__Data__:

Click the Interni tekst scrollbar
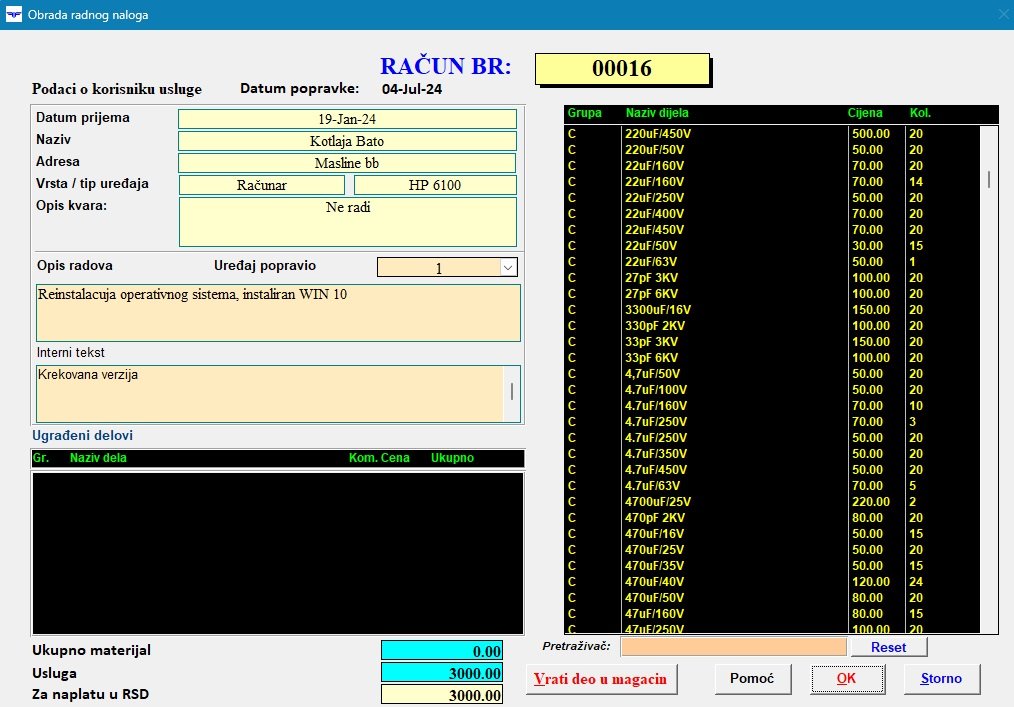Screen dimensions: 1014x707 pos(512,392)
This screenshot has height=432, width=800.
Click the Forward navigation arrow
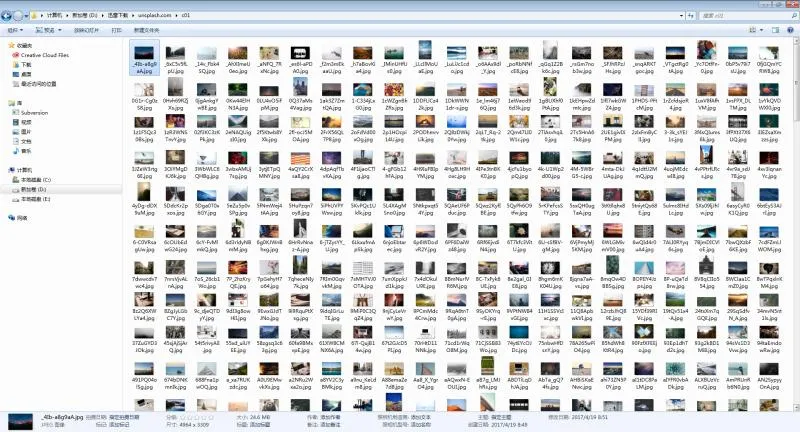(21, 17)
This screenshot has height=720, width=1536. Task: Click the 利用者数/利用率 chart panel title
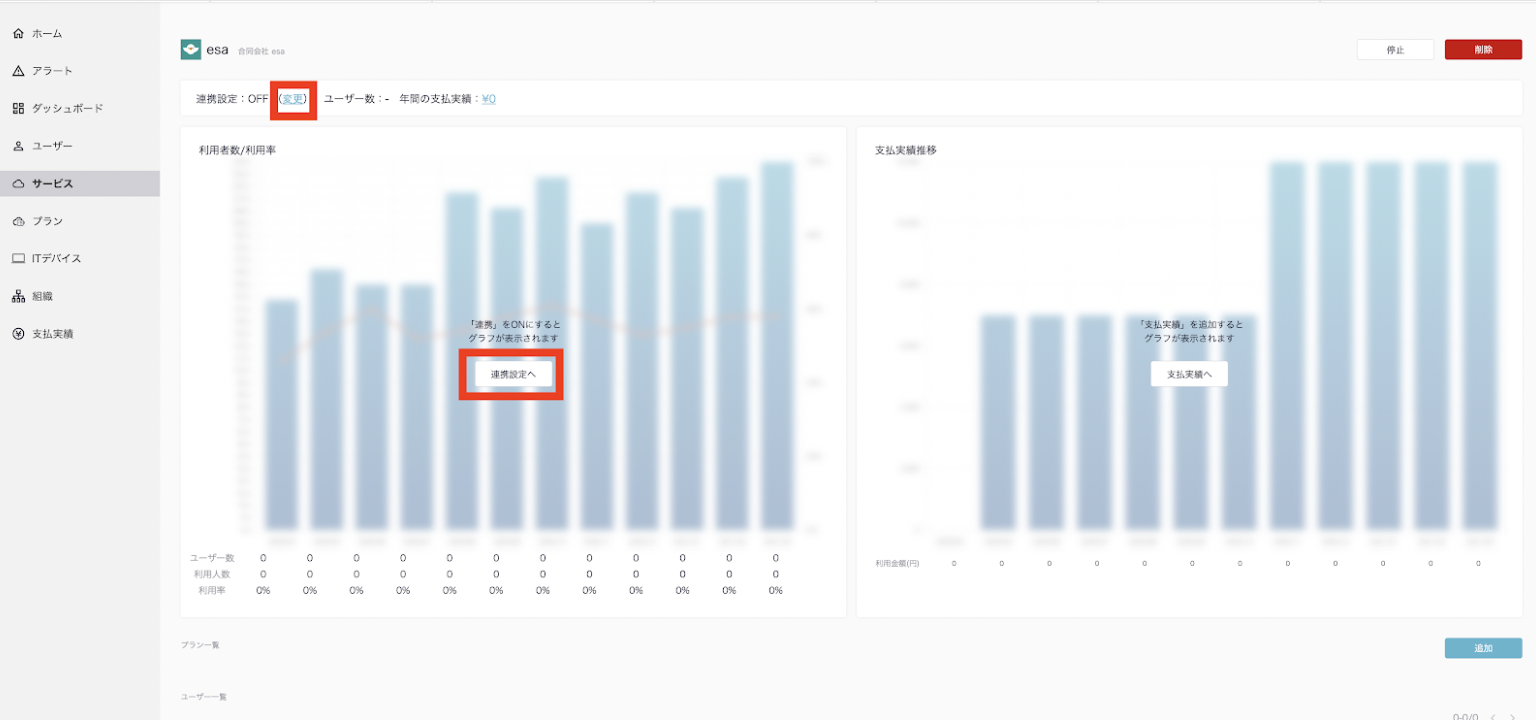(x=237, y=150)
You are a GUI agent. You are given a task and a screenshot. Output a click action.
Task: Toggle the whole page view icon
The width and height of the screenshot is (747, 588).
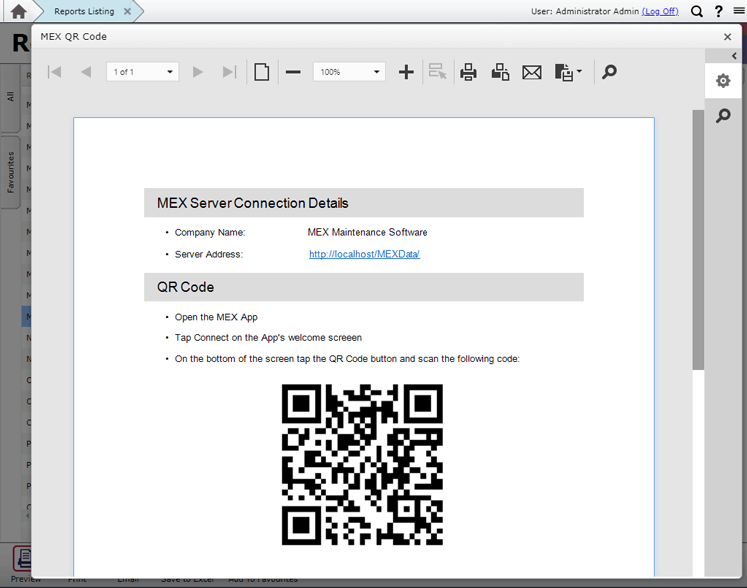click(x=261, y=72)
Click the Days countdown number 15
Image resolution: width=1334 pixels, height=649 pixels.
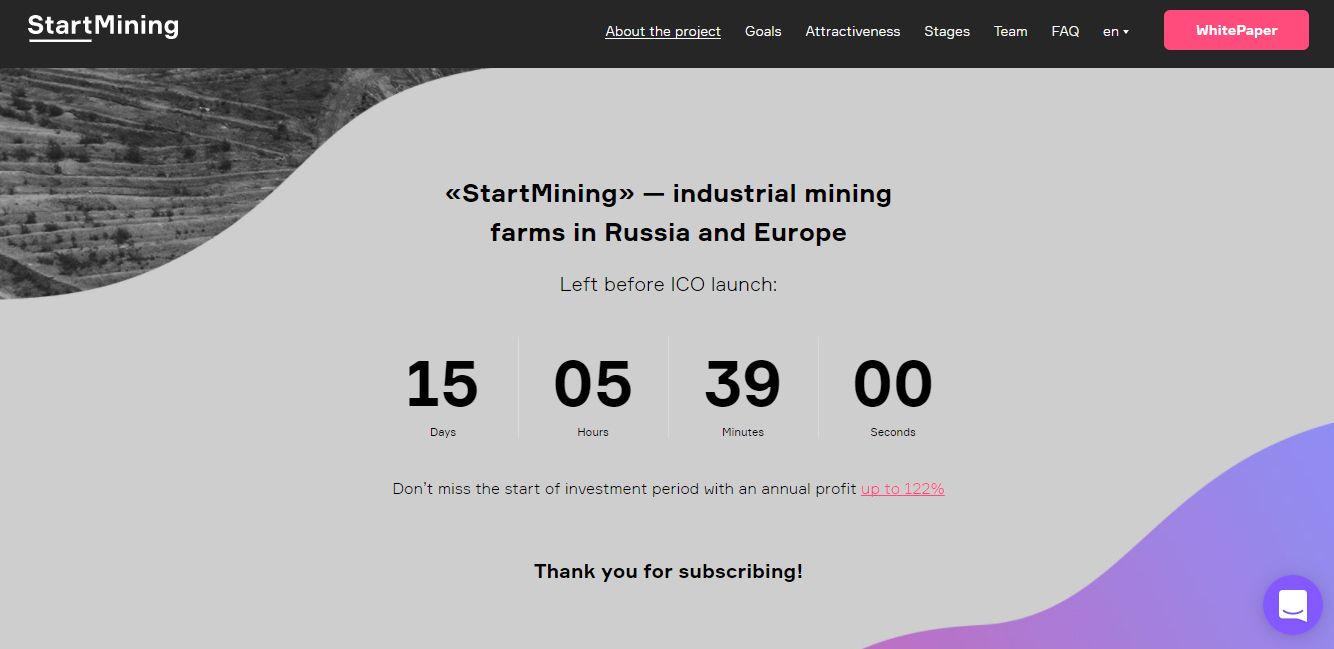[x=442, y=385]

__Problem__: No pictures belong in the output. Restate word for word only the lines from the one containing "This screenshot has height=720, width=1536." to the end of the entries above.

__Exercise response__:
This screenshot has height=720, width=1536. Task: Click the 利用者数/利用率 chart panel title
(x=237, y=150)
You are a GUI agent. You are given a task and a screenshot. Output a click action.
Task: Toggle the whole page view icon
The width and height of the screenshot is (747, 588).
click(x=261, y=72)
Click the Days countdown number 15
Image resolution: width=1334 pixels, height=649 pixels.
[x=442, y=385]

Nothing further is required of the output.